Contented be, nor itch for further store.
They seized the swan – but had its gold no more.

North of India, in the formerly Persian territory of Sogdiana, it was the Greek version of the story that was known. Among the 8th-century murals in Panjakent, in the western Sugdh province of Tajikistan, there is a panel from room 1, sector 21, representing a series of scenes moving from right to left where it is possible to recognize the same person first in the act of checking a golden egg and later killing the animal in order to get more eggs, only to understand the stupidity of his idea at the very end of the sequence. A local version of the story still persists in the area but ends differently with the main character eventually becoming a king.

In the Mahabharata a story is recounted of wild birds that spit gold, and were discovered by a man who soon strangled them "out of greed".

==Use in the arts==
The French text was set as the fourth of Rudolf Koumans' Vijf fabels van La Fontaine for children's choir and orchestra (Op. 25 1968). Yassen Vodenitcharov (b. 1964) has created a chamber opera from the story (2004) and Vladimir Cosma included the poem as the ninth piece in Eh bien ! Dansez maintenant (2006), a light-hearted interpretation for narrator and orchestra in the style of a foxtrot.
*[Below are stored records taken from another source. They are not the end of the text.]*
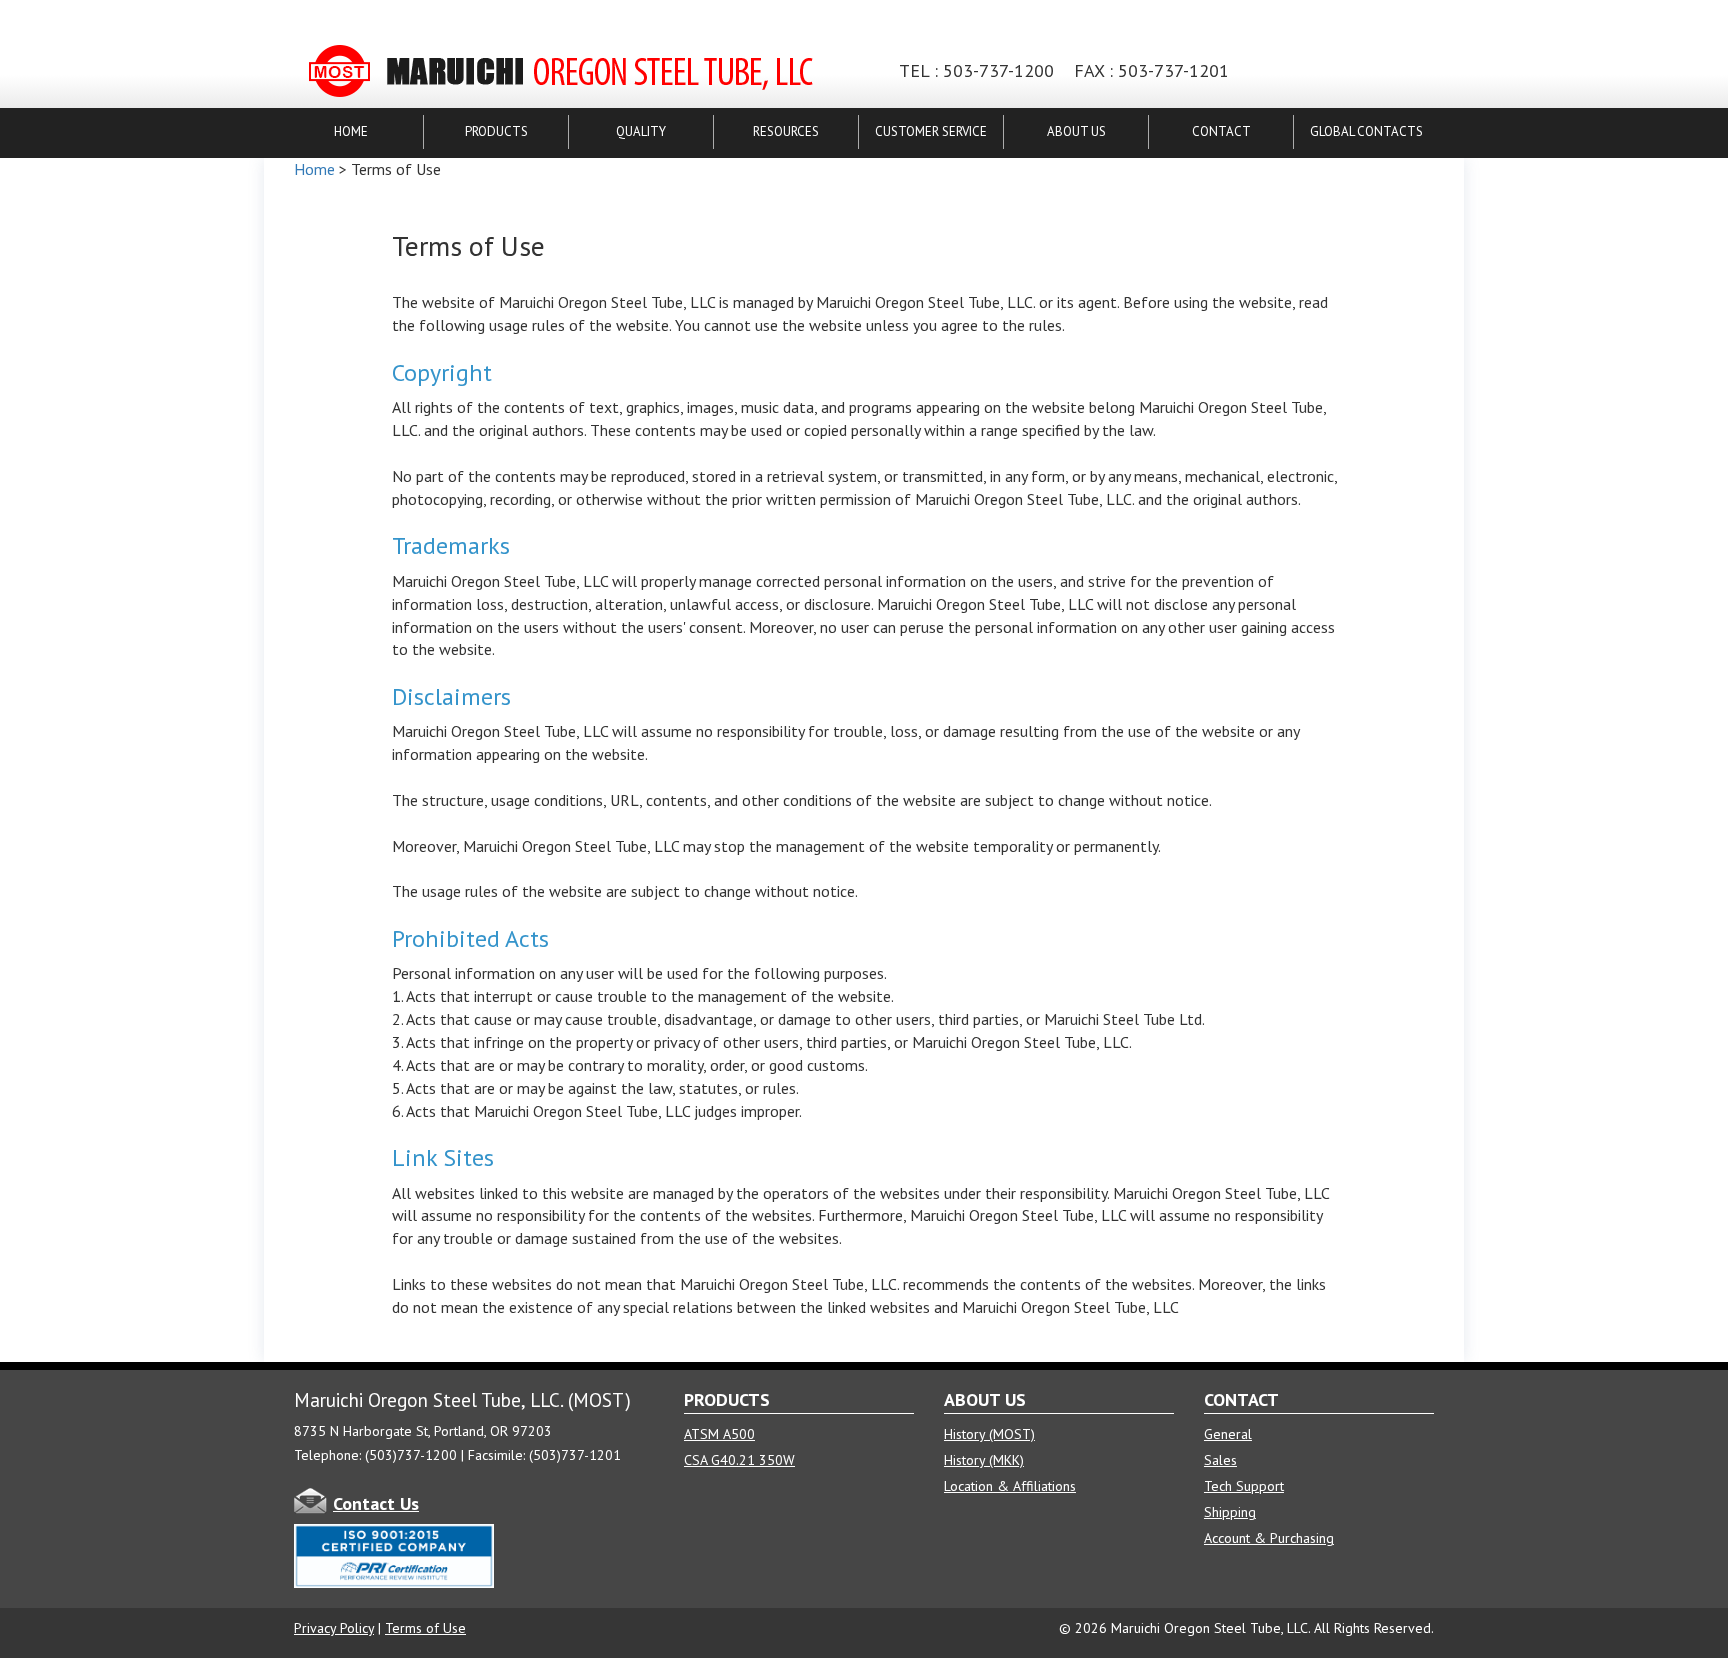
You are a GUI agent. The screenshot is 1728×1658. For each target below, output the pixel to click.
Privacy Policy (334, 1628)
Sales (1220, 1460)
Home (314, 169)
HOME (351, 131)
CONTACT (1221, 131)
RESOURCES (786, 131)
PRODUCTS (496, 131)
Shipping (1230, 1512)
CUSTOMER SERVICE (931, 131)
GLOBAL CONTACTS (1366, 131)
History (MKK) (984, 1460)
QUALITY (641, 131)
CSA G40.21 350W (739, 1460)
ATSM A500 (719, 1434)
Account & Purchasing (1269, 1538)
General (1228, 1434)
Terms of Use (425, 1628)
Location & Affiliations (1010, 1486)
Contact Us (376, 1503)
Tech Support (1244, 1486)
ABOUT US (1076, 131)
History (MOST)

The majority of illustrations of "The Goose that Laid the Golden Eggs" picture the farmer despairing after discovering that he has killed the goose to no purpose. It was also one of several fables applied to political issues by the American illustrator Thomas Nast. Captioned Always killing the goose that lays the golden eggs, it appeared in Harpers Weekly for March 16, 1878. There the picture of the baffled farmer, advised by a 'Communistic Statesman', referred to the rail strike of 1877. The farmer stands for the politically driven union members whose wife and children sorrow in the background.

Two postage stamps have also featured the fable. Burundi's 1987 set of children's tales uses Gustave Doré's picture of the despairing farmer holding the body of the slaughtered goose (see above). The fable later appears on the 73 pence value from a Jersey set celebrating the bicentenary of Hans Christian Andersen in 2005, although "The Goose that Laid the Golden Egg" never figured among his stories.